Absturz, Streik, Russland-Exit: Jungheinrich überwindet das Krisenjahr, aber der Kurs schläft noch
Nach einem ergebnisschwachen Jahr soll Jungheinrich 2026 den Gewinn verdoppeln – und notiert trotzdem weit unter dem fairen Wert. Was steckt hinter dem Bernstein-Kursziel von 47 Euro?
Das Analysehaus Bernstein hat sein Kursziel für den Hamburger Gabelstapler- und Intralogistikkonzern Jungheinrich von 45 auf 47 Euro angehoben und bekräftigt die Kaufempfehlung. Dem steht ein aktueller Kurs von rund 26 Euro gegenüber – ein Abschlag, den die Analysten als strukturell übertrieben einstufen.
Dass die Aktie so weit unter dem Zielkurs liegt, ist kein Zufall: Jungheinrich hat 2025 einen schwachen Ergebnisjahrgang hinter sich. Belastet durch Sondereffekte aus dem Russland-Rückzug sowie eine Streikunterbrechung im Lüneburger Werk sackte das EBIT auf rund 228 Millionen Euro gegenüber 434 Millionen Euro im Vorjahr. Das bereinigte Bild ist deutlich freundlicher: Ohne das defizitäre Russlandgeschäft hätte die EBIT-Marge bereits bei knapp zehn Prozent gelegen. Das wäre auf dem Niveau, das das Unternehmen offiziell erst 2030 ansteuert.
Für 2026 rechnet Bernstein mit einer deutlichen Erholung. Der Umsatz soll bei rund 5,5 Milliarden Euro stagnieren, das EBIT aber auf mehr als 413 Millionen Euro klettern – ein Plus von rund 80 Prozent gegenüber dem Vorjahr. Das Gewinn je Aktie soll sich auf 2,60 Euro mehr als verdoppeln. Für 2027 projiziert das Haus bereits ein EBIT von über 500 Millionen Euro bei weiter steigender Marge.

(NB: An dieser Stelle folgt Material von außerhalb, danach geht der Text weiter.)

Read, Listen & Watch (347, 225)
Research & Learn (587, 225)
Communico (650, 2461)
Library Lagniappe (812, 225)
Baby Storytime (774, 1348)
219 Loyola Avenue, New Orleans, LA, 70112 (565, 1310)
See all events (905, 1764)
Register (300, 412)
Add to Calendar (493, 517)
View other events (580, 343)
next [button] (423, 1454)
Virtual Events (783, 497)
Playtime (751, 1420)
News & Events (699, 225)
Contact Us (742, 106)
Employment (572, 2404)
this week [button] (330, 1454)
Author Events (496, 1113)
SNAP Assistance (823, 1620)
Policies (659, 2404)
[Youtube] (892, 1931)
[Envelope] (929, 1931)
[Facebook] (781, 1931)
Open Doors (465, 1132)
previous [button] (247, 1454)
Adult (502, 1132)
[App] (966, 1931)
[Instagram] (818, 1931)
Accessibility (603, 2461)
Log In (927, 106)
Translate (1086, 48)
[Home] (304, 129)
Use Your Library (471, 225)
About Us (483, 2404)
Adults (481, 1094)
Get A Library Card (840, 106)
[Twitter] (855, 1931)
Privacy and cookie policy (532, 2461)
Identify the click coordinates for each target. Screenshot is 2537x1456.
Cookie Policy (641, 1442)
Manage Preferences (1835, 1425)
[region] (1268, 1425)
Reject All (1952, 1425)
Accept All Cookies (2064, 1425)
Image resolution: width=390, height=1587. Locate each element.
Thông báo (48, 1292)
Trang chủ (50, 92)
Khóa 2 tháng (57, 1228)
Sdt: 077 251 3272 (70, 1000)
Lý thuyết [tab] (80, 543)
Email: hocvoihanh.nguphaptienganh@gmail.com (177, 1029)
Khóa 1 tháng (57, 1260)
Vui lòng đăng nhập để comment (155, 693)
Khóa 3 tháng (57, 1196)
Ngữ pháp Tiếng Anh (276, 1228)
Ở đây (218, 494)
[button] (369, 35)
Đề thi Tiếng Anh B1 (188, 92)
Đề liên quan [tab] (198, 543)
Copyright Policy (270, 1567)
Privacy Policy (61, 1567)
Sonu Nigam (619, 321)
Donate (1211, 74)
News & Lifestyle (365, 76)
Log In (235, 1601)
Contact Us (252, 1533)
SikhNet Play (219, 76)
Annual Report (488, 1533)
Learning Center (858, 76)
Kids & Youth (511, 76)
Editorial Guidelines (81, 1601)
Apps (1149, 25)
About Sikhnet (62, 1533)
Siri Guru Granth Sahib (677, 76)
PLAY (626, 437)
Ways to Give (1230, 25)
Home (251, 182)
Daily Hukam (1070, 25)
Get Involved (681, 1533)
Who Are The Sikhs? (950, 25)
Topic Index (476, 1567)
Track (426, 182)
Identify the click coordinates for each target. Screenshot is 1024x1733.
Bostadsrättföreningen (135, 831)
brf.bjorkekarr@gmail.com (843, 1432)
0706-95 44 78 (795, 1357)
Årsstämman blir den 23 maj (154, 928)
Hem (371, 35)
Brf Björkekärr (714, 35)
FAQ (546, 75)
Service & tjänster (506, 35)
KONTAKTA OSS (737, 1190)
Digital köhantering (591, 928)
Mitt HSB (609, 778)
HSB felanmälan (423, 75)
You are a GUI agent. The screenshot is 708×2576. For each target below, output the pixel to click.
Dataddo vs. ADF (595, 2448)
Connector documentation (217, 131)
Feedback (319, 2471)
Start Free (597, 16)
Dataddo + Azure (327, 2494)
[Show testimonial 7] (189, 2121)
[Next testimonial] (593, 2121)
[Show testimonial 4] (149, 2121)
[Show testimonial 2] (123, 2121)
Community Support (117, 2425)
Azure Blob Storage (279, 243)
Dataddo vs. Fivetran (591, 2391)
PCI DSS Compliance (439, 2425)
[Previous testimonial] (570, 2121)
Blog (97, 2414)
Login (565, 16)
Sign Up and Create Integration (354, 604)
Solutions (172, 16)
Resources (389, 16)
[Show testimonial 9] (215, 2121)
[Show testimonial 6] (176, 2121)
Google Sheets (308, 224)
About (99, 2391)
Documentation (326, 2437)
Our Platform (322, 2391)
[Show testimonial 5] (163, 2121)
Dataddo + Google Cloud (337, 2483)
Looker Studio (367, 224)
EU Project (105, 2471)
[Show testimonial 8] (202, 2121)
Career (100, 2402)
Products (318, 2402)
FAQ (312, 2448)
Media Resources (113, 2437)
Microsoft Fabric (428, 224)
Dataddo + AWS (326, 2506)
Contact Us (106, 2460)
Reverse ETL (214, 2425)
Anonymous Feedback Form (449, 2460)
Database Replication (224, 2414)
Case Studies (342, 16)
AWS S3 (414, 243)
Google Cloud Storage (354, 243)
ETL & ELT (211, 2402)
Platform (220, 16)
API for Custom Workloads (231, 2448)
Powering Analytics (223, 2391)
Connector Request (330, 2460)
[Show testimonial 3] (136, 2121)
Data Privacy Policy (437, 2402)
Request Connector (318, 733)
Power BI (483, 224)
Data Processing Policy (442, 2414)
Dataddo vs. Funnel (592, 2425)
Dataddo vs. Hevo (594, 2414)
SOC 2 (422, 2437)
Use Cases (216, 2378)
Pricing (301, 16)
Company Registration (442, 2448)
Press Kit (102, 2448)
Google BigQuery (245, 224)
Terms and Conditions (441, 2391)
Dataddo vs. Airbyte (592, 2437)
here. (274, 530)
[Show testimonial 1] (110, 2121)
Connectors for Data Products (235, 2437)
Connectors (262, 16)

Befeuert wird der Optimismus durch ein Investorengespräch mit Finanzchefin Heike Wulff, aus dem die Analysten mehrere strukturelle Aufwärtssignale herausarbeiten: Jungheinrich jagt inzwischen Großaufträge im dreistelligen Millionenbereich – früher war das Limit deutlich niedriger. Im wachstumsstarken Bereich Automatisierung und Lagerausrüstung sehen die Analysten die Hamburger besonders gut aufgestellt. Zugleich betont Bernstein, das Unternehmen erscheine auf aktuellem Kursniveau günstiger bewertet, als wenn es ab 2027 gar nicht mehr wachsen würde.
Risiken bleiben dennoch real. Die geopolitische Lage im Nahen Osten könnte Energie- und Materialkosten weiter treiben. Das erste Quartal 2026 dürfte operativ noch schwach ausfallen – niedrige Auslastung in den Werken sowie die Nachwirkungen des Arbeitsausstands bremsen kurzfristig das Ergebnis. Bernstein sieht sich mit den eigenen Schätzungen leicht unter Konsens, was bei überraschend guten Zahlen Potenzial für positive Revisionen bietet.